* [Extrait du document]
______

Car pour Gaudin, qui venait de souffler dans les bronches de ses élus lors d’un autre séminaire quelques jours plus tôt (le 18 juin), l’essentiel est surtout de casser la logique des branlées électorales qui s’enchaînent et de garder la mairie en 2007 (pardon, 2008, puisque Monsieur Gaudin joue les arapèdes en demandant le report des municipales…) Guy Philip avait d’ailleurs fait concocter par ses services un film bien plus révélateur des ambitions de l’actuelle municipalité : une politique de grands travaux visant à entretenir l’illusion d’un Marseille qui « gagne » (Grand Longchamp, Silo d’Arenc, Mémorial d’Outre-mer, Palais de la Glisse, etc.) Il est amusant de noter que tous ces magnifiques projets n’incluent quasiment pas une once de développement durable.

______

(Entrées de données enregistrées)

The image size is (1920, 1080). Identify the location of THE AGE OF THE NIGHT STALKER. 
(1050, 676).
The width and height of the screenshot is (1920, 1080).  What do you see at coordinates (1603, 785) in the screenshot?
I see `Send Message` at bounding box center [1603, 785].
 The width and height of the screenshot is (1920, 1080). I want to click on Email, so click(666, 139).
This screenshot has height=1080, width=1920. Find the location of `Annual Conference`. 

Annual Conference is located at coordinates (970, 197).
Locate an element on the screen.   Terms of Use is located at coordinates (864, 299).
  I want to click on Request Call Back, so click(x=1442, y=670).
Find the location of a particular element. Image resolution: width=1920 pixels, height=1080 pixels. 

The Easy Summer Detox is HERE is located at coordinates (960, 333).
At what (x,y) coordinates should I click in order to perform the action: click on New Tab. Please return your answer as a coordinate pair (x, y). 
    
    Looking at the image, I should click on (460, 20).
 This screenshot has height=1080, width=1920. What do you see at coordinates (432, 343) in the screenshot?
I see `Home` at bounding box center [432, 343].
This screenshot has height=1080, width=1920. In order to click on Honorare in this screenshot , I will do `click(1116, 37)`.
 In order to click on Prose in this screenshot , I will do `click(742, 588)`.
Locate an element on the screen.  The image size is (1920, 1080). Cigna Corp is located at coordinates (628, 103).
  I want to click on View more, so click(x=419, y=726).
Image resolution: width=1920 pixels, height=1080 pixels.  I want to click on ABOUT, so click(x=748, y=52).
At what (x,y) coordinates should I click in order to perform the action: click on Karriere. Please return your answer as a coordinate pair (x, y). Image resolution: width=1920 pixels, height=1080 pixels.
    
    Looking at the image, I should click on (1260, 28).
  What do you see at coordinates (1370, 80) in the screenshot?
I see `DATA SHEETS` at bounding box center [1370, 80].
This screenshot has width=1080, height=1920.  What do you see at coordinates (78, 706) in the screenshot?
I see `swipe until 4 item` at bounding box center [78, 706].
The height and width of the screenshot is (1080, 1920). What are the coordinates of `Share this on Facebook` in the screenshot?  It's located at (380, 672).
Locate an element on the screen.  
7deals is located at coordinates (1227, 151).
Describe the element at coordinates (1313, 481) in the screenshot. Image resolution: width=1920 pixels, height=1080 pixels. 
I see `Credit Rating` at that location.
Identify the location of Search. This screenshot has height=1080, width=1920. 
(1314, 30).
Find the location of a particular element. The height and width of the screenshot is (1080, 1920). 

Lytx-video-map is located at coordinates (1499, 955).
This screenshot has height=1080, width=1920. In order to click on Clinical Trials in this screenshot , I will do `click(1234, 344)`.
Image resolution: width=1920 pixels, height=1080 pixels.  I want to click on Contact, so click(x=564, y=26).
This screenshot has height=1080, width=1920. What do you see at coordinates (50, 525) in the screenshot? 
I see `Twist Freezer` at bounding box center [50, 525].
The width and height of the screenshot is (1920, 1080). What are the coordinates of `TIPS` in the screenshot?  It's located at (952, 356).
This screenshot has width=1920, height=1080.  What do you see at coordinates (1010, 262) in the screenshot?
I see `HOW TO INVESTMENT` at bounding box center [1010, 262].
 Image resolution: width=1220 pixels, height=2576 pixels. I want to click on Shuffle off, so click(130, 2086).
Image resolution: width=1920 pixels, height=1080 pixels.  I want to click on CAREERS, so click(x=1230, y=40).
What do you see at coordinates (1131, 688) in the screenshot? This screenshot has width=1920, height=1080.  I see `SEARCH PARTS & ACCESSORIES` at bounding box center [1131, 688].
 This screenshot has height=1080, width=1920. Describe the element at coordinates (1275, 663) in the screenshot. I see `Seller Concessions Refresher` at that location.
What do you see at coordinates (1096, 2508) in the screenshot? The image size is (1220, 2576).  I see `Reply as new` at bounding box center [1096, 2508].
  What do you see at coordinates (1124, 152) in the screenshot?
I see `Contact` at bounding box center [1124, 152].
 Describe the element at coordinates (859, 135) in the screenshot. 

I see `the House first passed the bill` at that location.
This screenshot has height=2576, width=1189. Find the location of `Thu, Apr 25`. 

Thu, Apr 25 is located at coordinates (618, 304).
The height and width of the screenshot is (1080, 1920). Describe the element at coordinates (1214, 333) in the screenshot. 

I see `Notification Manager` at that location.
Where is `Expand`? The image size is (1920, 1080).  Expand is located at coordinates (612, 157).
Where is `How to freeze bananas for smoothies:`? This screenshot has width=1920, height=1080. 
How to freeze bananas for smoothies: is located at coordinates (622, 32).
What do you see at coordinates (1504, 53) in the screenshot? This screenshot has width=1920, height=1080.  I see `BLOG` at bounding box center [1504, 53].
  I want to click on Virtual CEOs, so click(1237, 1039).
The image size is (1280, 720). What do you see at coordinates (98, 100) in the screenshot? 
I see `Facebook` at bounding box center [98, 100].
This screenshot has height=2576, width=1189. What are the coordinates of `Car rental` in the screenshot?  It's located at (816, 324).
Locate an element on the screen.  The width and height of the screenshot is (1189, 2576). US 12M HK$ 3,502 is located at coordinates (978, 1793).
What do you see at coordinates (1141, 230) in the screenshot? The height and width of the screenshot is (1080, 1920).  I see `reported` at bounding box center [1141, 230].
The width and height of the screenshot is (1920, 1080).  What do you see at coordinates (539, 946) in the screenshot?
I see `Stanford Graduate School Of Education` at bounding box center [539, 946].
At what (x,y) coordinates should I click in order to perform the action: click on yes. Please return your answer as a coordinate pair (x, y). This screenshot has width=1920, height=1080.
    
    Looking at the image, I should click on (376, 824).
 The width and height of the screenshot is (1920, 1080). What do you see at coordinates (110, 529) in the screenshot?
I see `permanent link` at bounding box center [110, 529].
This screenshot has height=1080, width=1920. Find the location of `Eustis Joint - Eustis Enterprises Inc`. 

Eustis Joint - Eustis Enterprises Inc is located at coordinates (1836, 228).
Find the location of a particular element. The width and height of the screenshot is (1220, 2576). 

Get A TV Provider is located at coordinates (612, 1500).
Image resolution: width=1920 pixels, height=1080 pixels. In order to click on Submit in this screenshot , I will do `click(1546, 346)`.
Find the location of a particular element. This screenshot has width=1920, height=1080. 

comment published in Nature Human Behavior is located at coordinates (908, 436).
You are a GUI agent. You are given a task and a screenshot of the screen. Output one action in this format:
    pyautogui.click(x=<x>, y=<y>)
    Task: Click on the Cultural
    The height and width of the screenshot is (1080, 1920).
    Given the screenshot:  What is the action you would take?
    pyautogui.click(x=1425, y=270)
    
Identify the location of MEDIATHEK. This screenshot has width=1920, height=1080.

______

* [Tâche 1]
Répondez brièvement à partir de l'extrait sur la mairie de Marseille.
(a) À quelle date s'est tenu l'autre séminaire où Gaudin a soufflé dans les bronches de ses élus ?
(b) Qui avait fait concocter un film par ses services ?
(c) D'après l'extrait, qu'est-ce que tous ces projets n'incluent quasiment pas ?
* [Tâche 2]
Reprenez l'extrait sur la mairie de Marseille et prolongez-le de quelques phrases, à partir de sa dernière phrase.

* [Réponse attendue 1]
(a) Le 18 juin.
(b) Guy Philip.
(c) Une once de développement durable.

* [Réponse attendue 2]
Même si le développement durable n’est pas la panacée, il constitue une petite avancée dont il serait dommage de rater le coche. Nous serons très rapidement fixé, puisque suite à cette journée du 30 juin, la rentrée devrait voir les premières applications des propositions des ateliers. Il est vrai que Jean-Claude Gondard ne s’est pas trop mouillé sur ces premiers engagements : créer un « trombinoscope », ce n’est pas encore la révolution. Seule la réalité pourrait rattraper cet « élan » timoré : Marseille s’est engagé pour un agenda 21 local (2). Il faudra bien y venir un jour, au développement durable. Cela écherra peut-être à une autre majorité municipale. D’ici là…
Martin Venator
(1) Voir le Ravi n°4
(2) Programme d’action définissant à l’échelon local les principes de la mise en ?uvre du développement durable. Marseille a signé la charte d’Aalborg, réunissant les villes européennes pour le développement durable.